TASK GOAL | Line by line, return everything in the listing exactly.

THE DATA |
BEGIN

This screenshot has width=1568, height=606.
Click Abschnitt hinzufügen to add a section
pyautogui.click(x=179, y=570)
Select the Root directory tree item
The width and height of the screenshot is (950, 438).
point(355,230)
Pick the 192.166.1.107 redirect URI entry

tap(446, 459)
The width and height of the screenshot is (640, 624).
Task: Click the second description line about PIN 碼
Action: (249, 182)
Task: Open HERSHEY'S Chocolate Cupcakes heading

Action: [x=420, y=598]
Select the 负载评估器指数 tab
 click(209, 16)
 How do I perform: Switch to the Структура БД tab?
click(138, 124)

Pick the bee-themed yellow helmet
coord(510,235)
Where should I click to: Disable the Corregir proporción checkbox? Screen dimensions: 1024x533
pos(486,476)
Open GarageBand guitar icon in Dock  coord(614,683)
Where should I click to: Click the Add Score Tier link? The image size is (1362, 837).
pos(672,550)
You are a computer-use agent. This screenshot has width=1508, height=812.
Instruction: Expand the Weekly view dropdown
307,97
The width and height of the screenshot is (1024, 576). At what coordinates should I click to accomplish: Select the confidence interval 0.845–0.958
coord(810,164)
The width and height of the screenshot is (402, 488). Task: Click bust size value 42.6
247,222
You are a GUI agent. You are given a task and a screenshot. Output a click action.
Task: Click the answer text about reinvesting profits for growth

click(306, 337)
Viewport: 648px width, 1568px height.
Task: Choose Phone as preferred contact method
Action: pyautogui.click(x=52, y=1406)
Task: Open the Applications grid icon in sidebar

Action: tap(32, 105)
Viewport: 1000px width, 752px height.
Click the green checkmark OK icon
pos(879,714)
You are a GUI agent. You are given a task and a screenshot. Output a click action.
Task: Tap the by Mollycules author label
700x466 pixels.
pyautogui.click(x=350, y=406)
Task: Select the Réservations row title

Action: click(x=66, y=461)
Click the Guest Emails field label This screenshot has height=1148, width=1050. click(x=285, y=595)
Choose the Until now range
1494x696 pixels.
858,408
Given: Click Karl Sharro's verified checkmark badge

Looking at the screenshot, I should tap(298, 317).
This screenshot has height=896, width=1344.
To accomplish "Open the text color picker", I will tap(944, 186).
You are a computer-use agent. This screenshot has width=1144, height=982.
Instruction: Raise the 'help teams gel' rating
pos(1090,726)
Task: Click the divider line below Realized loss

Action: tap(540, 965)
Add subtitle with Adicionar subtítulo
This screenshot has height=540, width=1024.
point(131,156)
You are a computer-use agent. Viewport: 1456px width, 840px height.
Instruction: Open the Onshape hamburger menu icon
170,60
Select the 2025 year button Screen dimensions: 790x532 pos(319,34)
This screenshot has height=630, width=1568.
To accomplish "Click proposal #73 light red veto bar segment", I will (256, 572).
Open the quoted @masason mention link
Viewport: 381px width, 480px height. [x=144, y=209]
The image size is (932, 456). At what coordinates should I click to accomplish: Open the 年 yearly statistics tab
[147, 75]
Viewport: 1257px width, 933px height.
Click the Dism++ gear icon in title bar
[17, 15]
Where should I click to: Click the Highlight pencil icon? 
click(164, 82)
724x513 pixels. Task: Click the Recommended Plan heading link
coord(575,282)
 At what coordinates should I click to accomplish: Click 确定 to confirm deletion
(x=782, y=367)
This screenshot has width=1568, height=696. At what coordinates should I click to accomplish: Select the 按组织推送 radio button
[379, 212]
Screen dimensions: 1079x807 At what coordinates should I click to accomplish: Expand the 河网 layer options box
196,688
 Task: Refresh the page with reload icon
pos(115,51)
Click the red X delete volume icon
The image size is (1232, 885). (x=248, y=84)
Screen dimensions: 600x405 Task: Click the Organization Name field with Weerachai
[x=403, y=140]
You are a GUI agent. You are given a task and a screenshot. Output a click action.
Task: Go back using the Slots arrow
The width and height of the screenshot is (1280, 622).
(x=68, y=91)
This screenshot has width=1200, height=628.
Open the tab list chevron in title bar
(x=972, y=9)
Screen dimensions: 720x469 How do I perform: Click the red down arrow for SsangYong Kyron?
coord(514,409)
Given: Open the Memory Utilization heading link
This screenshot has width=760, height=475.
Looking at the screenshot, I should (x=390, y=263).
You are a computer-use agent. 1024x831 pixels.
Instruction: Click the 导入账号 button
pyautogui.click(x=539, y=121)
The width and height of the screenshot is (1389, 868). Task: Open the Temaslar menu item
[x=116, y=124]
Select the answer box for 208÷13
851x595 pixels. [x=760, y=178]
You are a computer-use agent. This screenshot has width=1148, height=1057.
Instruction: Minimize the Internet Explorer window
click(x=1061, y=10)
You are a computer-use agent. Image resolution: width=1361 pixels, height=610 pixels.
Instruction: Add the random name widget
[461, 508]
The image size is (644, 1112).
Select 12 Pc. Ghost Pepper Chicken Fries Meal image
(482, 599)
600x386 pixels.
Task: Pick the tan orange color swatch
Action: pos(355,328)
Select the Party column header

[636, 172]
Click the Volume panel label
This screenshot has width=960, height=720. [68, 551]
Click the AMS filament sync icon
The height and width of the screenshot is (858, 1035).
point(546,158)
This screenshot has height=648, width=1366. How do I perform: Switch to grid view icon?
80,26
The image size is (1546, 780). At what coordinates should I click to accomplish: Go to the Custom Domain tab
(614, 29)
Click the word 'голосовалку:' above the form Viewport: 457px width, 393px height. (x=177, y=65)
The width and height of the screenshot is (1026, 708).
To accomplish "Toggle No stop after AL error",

END

RESPONSE FOR THIS EXERCISE |
This screenshot has width=1568, height=606.
Click Abschnitt hinzufügen to add a section
pyautogui.click(x=179, y=570)
Select the Root directory tree item
The width and height of the screenshot is (950, 438).
point(355,230)
Pick the 192.166.1.107 redirect URI entry

tap(446, 459)
The width and height of the screenshot is (640, 624).
Task: Click the second description line about PIN 碼
Action: (249, 182)
Task: Open HERSHEY'S Chocolate Cupcakes heading

Action: [x=420, y=598]
Select the 负载评估器指数 tab
 click(209, 16)
 How do I perform: Switch to the Структура БД tab?
click(138, 124)

Pick the bee-themed yellow helmet
coord(510,235)
Where should I click to: Disable the Corregir proporción checkbox? Screen dimensions: 1024x533
pos(486,476)
Open GarageBand guitar icon in Dock  coord(614,683)
Where should I click to: Click the Add Score Tier link? The image size is (1362, 837).
pos(672,550)
You are a computer-use agent. This screenshot has width=1508, height=812.
Instruction: Expand the Weekly view dropdown
307,97
The width and height of the screenshot is (1024, 576). At what coordinates should I click to accomplish: Select the confidence interval 0.845–0.958
coord(810,164)
The width and height of the screenshot is (402, 488). Task: Click bust size value 42.6
247,222
You are a GUI agent. You are given a task and a screenshot. Output a click action.
Task: Click the answer text about reinvesting profits for growth

click(306, 337)
Viewport: 648px width, 1568px height.
Task: Choose Phone as preferred contact method
Action: pyautogui.click(x=52, y=1406)
Task: Open the Applications grid icon in sidebar

Action: tap(32, 105)
Viewport: 1000px width, 752px height.
Click the green checkmark OK icon
pos(879,714)
You are a GUI agent. You are given a task and a screenshot. Output a click action.
Task: Tap the by Mollycules author label
700x466 pixels.
pyautogui.click(x=350, y=406)
Task: Select the Réservations row title

Action: click(x=66, y=461)
Click the Guest Emails field label This screenshot has height=1148, width=1050. click(x=285, y=595)
Choose the Until now range
1494x696 pixels.
858,408
Given: Click Karl Sharro's verified checkmark badge

Looking at the screenshot, I should tap(298, 317).
This screenshot has height=896, width=1344.
To accomplish "Open the text color picker", I will tap(944, 186).
You are a computer-use agent. This screenshot has width=1144, height=982.
Instruction: Raise the 'help teams gel' rating
pos(1090,726)
Task: Click the divider line below Realized loss

Action: tap(540, 965)
Add subtitle with Adicionar subtítulo
This screenshot has height=540, width=1024.
point(131,156)
You are a computer-use agent. Viewport: 1456px width, 840px height.
Instruction: Open the Onshape hamburger menu icon
170,60
Select the 2025 year button Screen dimensions: 790x532 pos(319,34)
This screenshot has height=630, width=1568.
To accomplish "Click proposal #73 light red veto bar segment", I will (256, 572).
Open the quoted @masason mention link
Viewport: 381px width, 480px height. [x=144, y=209]
The image size is (932, 456). At what coordinates should I click to accomplish: Open the 年 yearly statistics tab
[147, 75]
Viewport: 1257px width, 933px height.
Click the Dism++ gear icon in title bar
[17, 15]
Where should I click to: Click the Highlight pencil icon? 
click(164, 82)
724x513 pixels. Task: Click the Recommended Plan heading link
coord(575,282)
 At what coordinates should I click to accomplish: Click 确定 to confirm deletion
(x=782, y=367)
This screenshot has width=1568, height=696. At what coordinates should I click to accomplish: Select the 按组织推送 radio button
[379, 212]
Screen dimensions: 1079x807 At what coordinates should I click to accomplish: Expand the 河网 layer options box
196,688
 Task: Refresh the page with reload icon
pos(115,51)
Click the red X delete volume icon
The image size is (1232, 885). (x=248, y=84)
Screen dimensions: 600x405 Task: Click the Organization Name field with Weerachai
[x=403, y=140]
You are a GUI agent. You are given a task and a screenshot. Output a click action.
Task: Go back using the Slots arrow
The width and height of the screenshot is (1280, 622).
(x=68, y=91)
This screenshot has width=1200, height=628.
Open the tab list chevron in title bar
(x=972, y=9)
Screen dimensions: 720x469 How do I perform: Click the red down arrow for SsangYong Kyron?
coord(514,409)
Given: Open the Memory Utilization heading link
This screenshot has width=760, height=475.
Looking at the screenshot, I should (x=390, y=263).
You are a computer-use agent. 1024x831 pixels.
Instruction: Click the 导入账号 button
pyautogui.click(x=539, y=121)
The width and height of the screenshot is (1389, 868). Task: Open the Temaslar menu item
[x=116, y=124]
Select the answer box for 208÷13
851x595 pixels. [x=760, y=178]
You are a computer-use agent. This screenshot has width=1148, height=1057.
Instruction: Minimize the Internet Explorer window
click(x=1061, y=10)
You are a computer-use agent. Image resolution: width=1361 pixels, height=610 pixels.
Instruction: Add the random name widget
[461, 508]
The image size is (644, 1112).
Select 12 Pc. Ghost Pepper Chicken Fries Meal image
(482, 599)
600x386 pixels.
Task: Pick the tan orange color swatch
Action: pos(355,328)
Select the Party column header

[636, 172]
Click the Volume panel label
This screenshot has width=960, height=720. [68, 551]
Click the AMS filament sync icon
The height and width of the screenshot is (858, 1035).
point(546,158)
This screenshot has height=648, width=1366. How do I perform: Switch to grid view icon?
80,26
The image size is (1546, 780). At what coordinates should I click to accomplish: Go to the Custom Domain tab
(614, 29)
Click the word 'голосовалку:' above the form Viewport: 457px width, 393px height. (x=177, y=65)
The width and height of the screenshot is (1026, 708).
To accomplish "Toggle No stop after AL error",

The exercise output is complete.